◆ Extracted material
Start of Block
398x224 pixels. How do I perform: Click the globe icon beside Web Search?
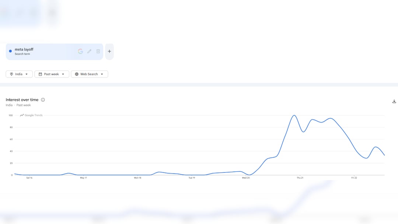point(77,74)
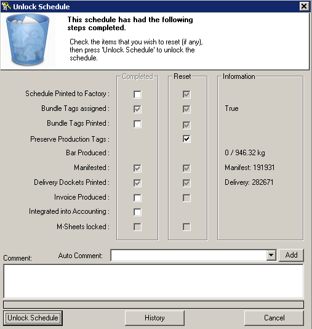Click the Cancel button

point(274,318)
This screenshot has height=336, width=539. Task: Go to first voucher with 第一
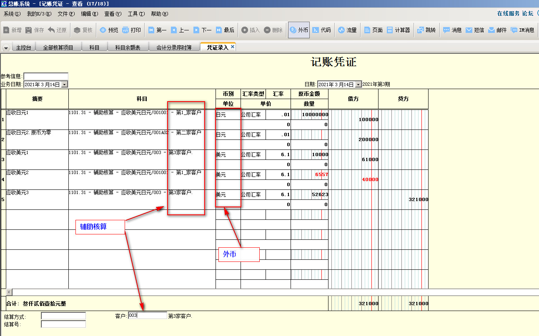coord(157,30)
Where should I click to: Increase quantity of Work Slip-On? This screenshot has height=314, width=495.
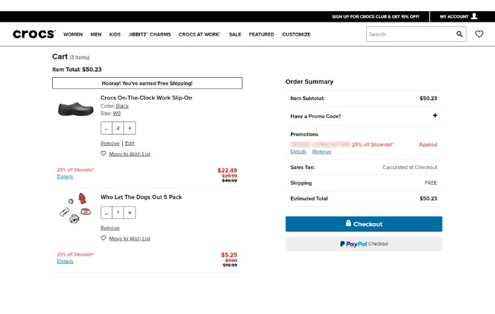129,128
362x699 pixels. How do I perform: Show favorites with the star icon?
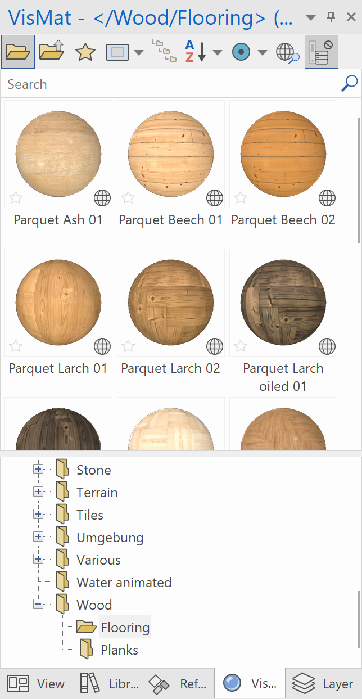pyautogui.click(x=85, y=52)
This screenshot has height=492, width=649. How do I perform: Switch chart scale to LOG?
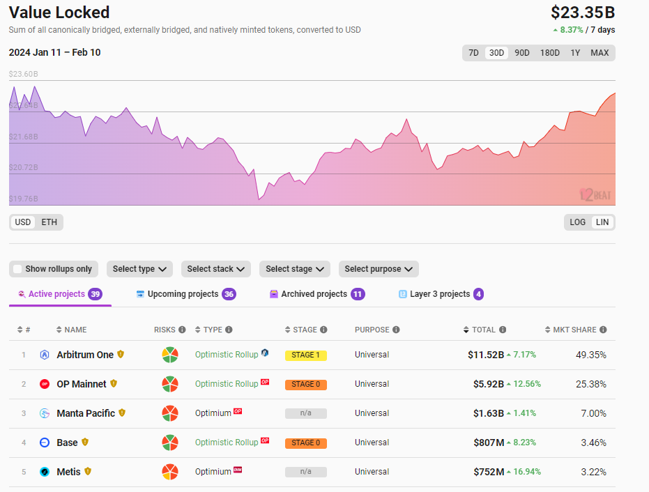577,222
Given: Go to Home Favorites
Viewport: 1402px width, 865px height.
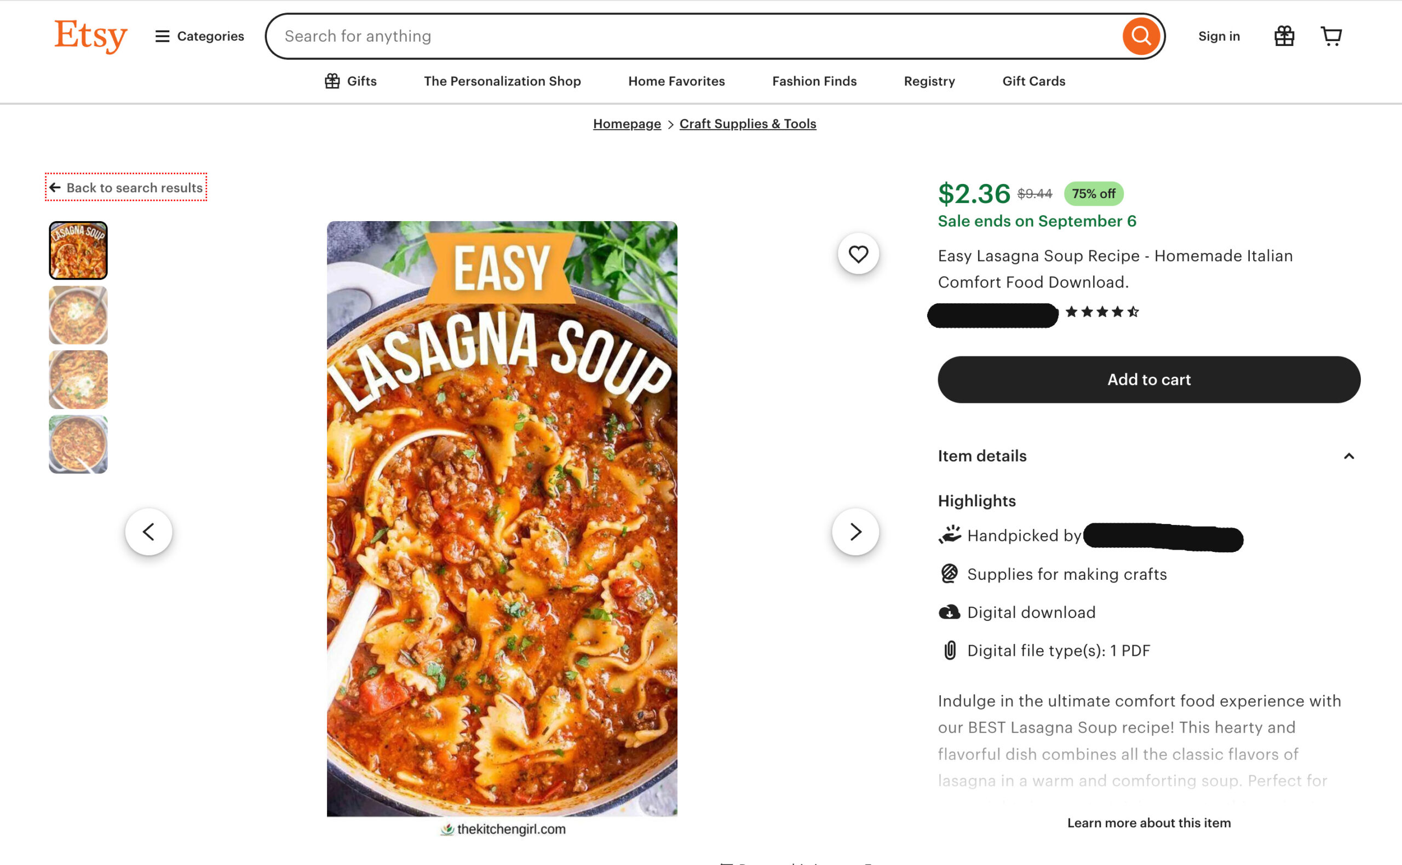Looking at the screenshot, I should (x=676, y=81).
End of Block
◆ Goal of the exercise
Nothing but an exact copy is needed, covering the lines from the line with "362x699 pixels. How" through the last line of the entries, pictures excluded.

◆ Reply to the exercise
362x699 pixels. How do I perform: Show favorites with the star icon?
pyautogui.click(x=85, y=52)
This screenshot has height=492, width=649. How do I perform: Switch chart scale to LOG?
577,222
Given: Go to Home Favorites
Viewport: 1402px width, 865px height.
Looking at the screenshot, I should (x=676, y=81).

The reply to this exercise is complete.